Ukraińskie F-16 będą stacjonować w krajach NATO
Ukraińcy chcą chronić swoje przyszłe najcenniejsze maszyny. Z tego powodu część myśliwców F-16, które otrzymają, będzie na stałe bazować poza Ukrainą. Kreml zareagował na tę informację agresywnymi groźbami. Czy Ukraińcy zamierzają przeprowadzać ataki lotnicze z baz NATO?
W wielu tegorocznych wypowiedziach Ukraińcy wspominali, że ich przyszła flota myśliwców wielozadaniowych F-16 będzie bazować w odpowiednio zabezpieczonych hangarach i podziemnych schronach. Jak się jednak okazuje, część maszyn nie trafi na ukraińskie lotniska, a pozostanie na zachodzie. Ukraińcom brakuje miejsc w hangarach czy może nie ufają swoim własnym zabezpieczeniom?
Zdaniem Siergieja Golubcowa - dowódcy Ukraińskich Sił Powietrznych, szansa na to, że ich przeciwnik zaatakuje ukraińskie samoloty bazujące w krajach NATO, jest bardzo niska. Z tego powodu, chcą skorzystać z tej okazji i przechować część samolotów poza Ukrainą.
Generał podał także dokładne przyczyny takiego stanu rzeczy. Nawiązał on do niewystarczającej liczby ukraińskich pilotów F-16. Powiedział, że Ukraina pragnie utrzymywać stałą liczbę myśliwców w służbie, maszyny z baz w NATO stanowić będą rezerwę, która umożliwi zastępować utracone lub uszkodzone maszyny. Sama liczba F-16 w aktywnej służbie zależna będzie od liczby pilotów. Gdy wyszkolone zostanie więcej pilotów dla amerykańskich maszyn, to liczba latających samolotów także wzrośnie.
Ukraińcy będą więc cały czas dysponować niezbędną rezerwą F-16, która umożliwi im szybkie dostosowanie się do wzrastającej liczby pilotów i jednocześnie pozwoli utrzymać co najmniej stałe zdolności swojego lotnictwa przez dłuższy czas.

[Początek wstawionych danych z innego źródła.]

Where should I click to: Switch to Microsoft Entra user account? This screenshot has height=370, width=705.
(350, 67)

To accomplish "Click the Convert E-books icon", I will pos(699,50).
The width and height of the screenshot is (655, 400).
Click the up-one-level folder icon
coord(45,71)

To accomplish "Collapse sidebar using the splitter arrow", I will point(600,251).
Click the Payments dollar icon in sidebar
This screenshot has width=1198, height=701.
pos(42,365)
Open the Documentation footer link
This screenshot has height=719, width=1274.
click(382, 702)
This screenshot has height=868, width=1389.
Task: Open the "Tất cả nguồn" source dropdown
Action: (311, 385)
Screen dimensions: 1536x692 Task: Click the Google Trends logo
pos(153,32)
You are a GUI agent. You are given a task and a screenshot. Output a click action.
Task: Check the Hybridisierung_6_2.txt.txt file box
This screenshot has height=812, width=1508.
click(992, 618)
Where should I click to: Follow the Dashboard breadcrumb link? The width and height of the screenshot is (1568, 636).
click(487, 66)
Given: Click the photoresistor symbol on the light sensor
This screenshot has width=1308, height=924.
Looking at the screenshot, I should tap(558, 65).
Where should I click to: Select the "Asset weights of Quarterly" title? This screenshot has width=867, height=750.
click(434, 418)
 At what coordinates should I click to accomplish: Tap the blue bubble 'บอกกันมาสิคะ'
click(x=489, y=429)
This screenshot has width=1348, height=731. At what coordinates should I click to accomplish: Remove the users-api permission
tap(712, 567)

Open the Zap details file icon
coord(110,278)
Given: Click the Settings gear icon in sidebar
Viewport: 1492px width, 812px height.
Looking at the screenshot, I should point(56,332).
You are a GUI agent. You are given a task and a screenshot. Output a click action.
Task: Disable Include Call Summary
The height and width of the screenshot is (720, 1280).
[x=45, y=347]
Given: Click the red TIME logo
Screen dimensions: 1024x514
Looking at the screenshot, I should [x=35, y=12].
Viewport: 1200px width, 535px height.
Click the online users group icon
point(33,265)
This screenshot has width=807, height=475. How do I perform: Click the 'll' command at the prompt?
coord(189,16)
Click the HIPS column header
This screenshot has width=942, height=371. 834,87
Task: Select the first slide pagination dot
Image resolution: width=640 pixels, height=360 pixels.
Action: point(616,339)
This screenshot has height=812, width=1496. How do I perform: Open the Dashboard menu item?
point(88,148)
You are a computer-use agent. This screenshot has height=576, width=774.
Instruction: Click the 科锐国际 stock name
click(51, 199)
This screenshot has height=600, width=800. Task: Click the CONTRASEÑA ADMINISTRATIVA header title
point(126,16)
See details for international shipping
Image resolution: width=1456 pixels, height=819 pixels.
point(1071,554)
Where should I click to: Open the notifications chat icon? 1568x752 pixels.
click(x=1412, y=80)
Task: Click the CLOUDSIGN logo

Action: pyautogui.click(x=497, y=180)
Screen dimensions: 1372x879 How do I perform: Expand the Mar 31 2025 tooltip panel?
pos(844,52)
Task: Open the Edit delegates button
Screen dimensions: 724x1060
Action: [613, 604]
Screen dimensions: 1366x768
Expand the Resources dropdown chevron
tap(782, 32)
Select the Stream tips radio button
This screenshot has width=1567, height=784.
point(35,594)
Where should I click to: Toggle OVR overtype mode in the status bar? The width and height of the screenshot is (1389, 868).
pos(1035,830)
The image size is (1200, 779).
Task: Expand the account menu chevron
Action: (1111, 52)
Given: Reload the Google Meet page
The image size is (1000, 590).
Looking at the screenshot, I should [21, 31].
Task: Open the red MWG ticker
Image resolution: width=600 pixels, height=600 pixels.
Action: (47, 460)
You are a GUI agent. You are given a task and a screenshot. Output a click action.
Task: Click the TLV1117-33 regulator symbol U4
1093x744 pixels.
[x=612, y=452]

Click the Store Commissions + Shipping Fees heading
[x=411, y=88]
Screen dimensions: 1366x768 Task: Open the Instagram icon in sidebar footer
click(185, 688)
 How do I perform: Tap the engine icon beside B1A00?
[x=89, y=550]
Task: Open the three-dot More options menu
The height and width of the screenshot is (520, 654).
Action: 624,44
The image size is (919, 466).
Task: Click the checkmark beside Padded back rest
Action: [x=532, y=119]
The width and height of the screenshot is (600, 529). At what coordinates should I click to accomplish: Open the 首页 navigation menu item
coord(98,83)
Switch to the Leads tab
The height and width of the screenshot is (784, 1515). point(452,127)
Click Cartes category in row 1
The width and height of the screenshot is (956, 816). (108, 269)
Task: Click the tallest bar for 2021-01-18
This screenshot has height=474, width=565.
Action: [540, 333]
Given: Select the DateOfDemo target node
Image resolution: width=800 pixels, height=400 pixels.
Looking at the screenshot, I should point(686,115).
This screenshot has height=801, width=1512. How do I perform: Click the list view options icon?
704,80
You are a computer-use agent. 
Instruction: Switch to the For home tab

W poniedziałek 10 czerwca Szef Komitetu Obrony przy parlamencie Federacji Rosyjskiej - Andrei Kartapolow zagroził, że Kreml zaatakuje ukraińskie F-16 niezależnie od ich lokalizacji jeśli byłyby używane do ataków na jego kraj. Brzmi to jak bardzo dyplomatyczne podejście do sprawy, gdyż według oficjalnych ukraińskich komunikatów, samoloty F-16 bazujące na zachodzie będą jedynie stanowić rezerwę dla lotnictwa Ukrainy. Nie będą za ich pomocą przeprowadzane ataki z lotnisk NATO. Kartapolow zdaje się więc po prostu utrzymywać stałą rosyjską narrację na ten temat, która trwa już od początku konfliktu.
Brak jest oficjalnych informacji na temat dokładnej lokalizacji czy chociażby krajów NATO, które przyjmą ukraińskie maszyny. Najbardziej prawdopodobne jednak będzie bazowanie F-16 na lotniskach w Rumunii i ich serwis w polskich zakładach naprawczych.
Jednocześnie ukraińscy analitycy wskazują, że najprawdopodobniej Ukraina początkowo będzie użytkować maksymalnie do 6 samolotów F-16, które wykonywać będą mało ryzykowne misje. Piloci oraz naziemna obsługa samolotów będą musieli początkowo się odpowiednio zgrać i przystosować do użycia nowych maszyn w warunkach bojowych. F-16 w ukraińskiej służbie mają docelowo wspierać naziemną obronę przeciwlotniczą i ograniczać swobodę działania lotnictwa przeciwnika.
Wraz ze wzrostem doświadczenia ukraińskich ekip liczba używanych maszyn ma wzrosnąć, jednak z pewnością zajmie to dość sporo czasu, gdyż Ukraińcy zdaniem generała Golubcowa - "muszą najpierw nauczyć się czołgać, a dopiero później biegać". W najbliższych miesiącach potrzebne więc najpewniej będzie sporo miejsc w zachodnich hangarach, gdyż Ukraina ma otrzymać łącznie ponad 60 samolotów F-16.